Die Bafin greift bei der Raiffeisenbank Plankstetten durch und setzt einen Sonderbeauftragten für den Vorstand ein. Diese Aufgabe übernimmt Odo Steinmann. Er vertritt die Genossenschaftsbank mit Wirkung zum 1. Juli 2026, wie die Finanzaufsicht gegenüber dieser Redaktion bestätigt.

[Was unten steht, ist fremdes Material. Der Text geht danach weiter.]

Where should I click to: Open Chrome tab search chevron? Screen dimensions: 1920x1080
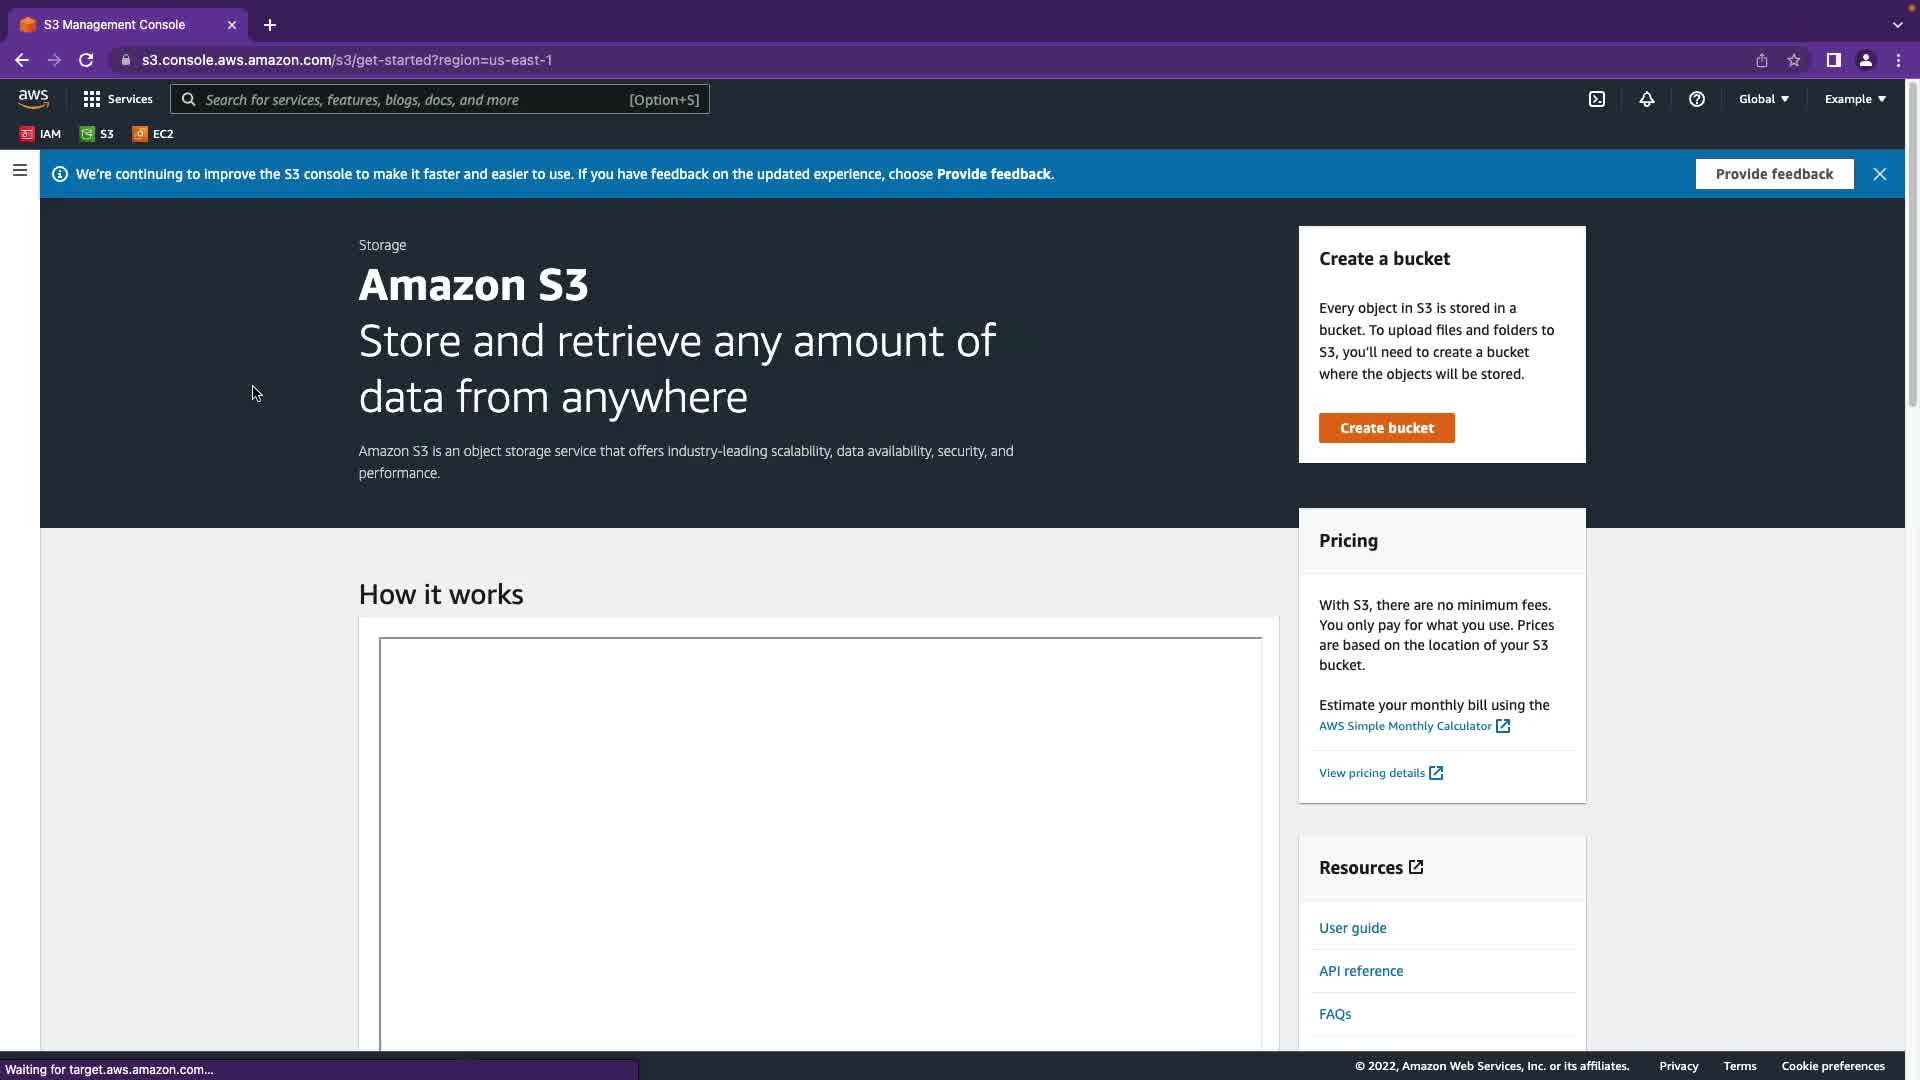click(x=1897, y=24)
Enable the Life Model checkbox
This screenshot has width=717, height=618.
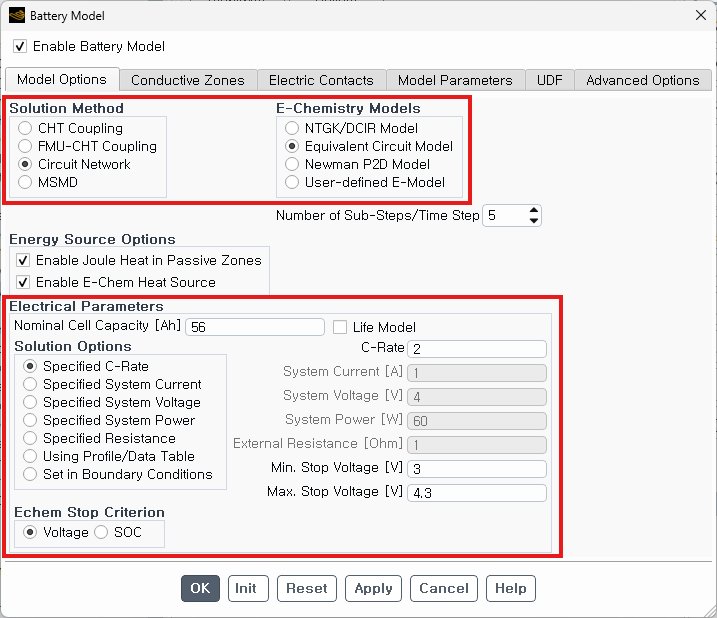[340, 327]
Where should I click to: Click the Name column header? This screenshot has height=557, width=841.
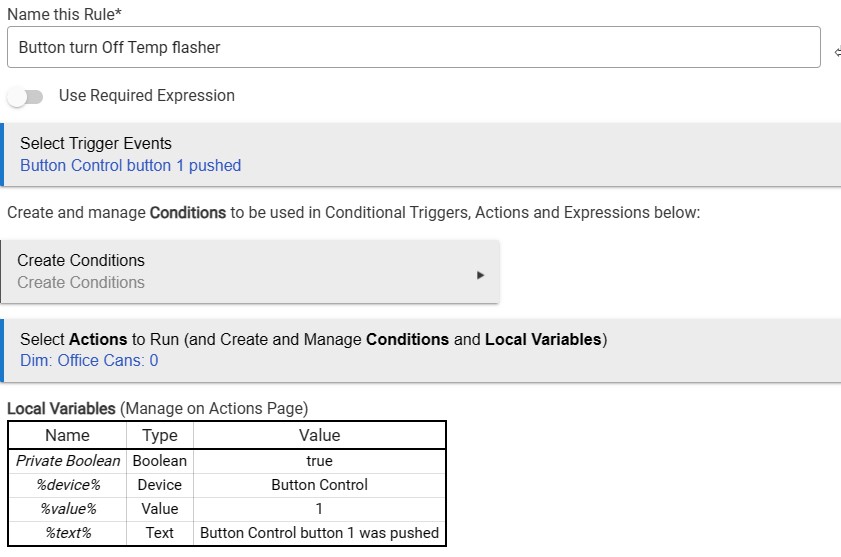tap(68, 435)
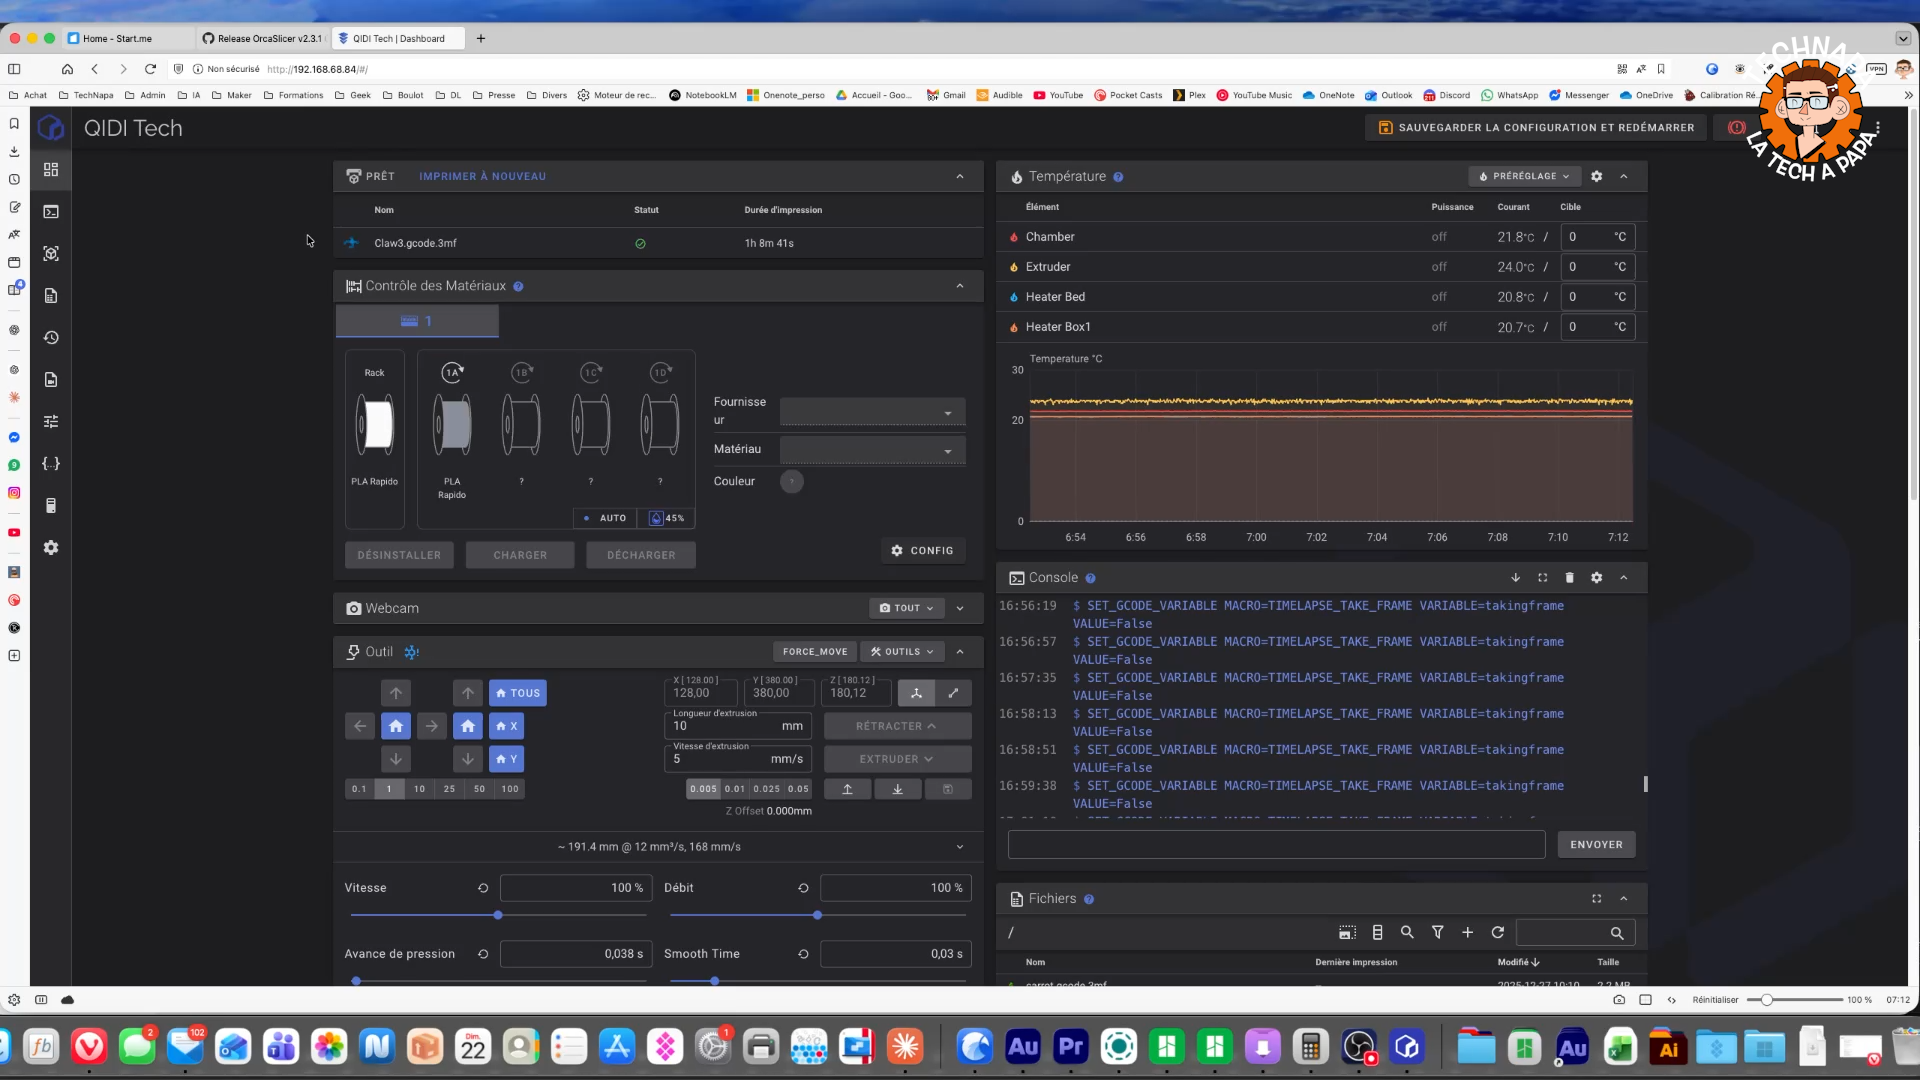Select filament slot 1A spool

point(452,425)
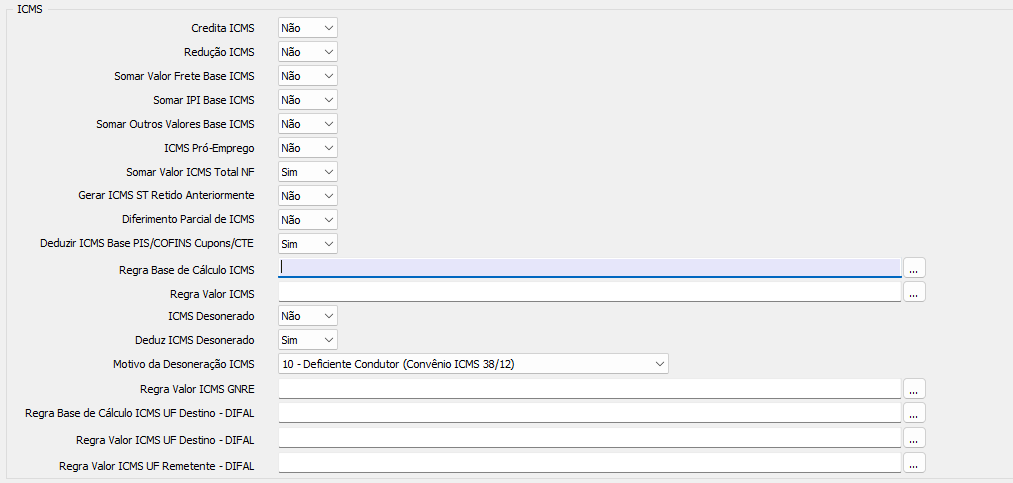
Task: Open the Credita ICMS dropdown
Action: [x=308, y=28]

Zuerst berichtete das Handelsblatt.
„Die Bafin hat Herrn Steinmann die Aufgaben und Befugnisse der Geschäftsleitung der Raiffeisenbank Plankstetten übertragen“, sagt Harald Hürter, Pressesprecher der Bafin, gegenüber DAS INVESTMENT. Zu den Gründen äußert er sich nicht. Elmar Weiß und Walter Frank erscheinen im Geschäftsbericht 2025 noch als Vorstände der oberpfälzischen Bank.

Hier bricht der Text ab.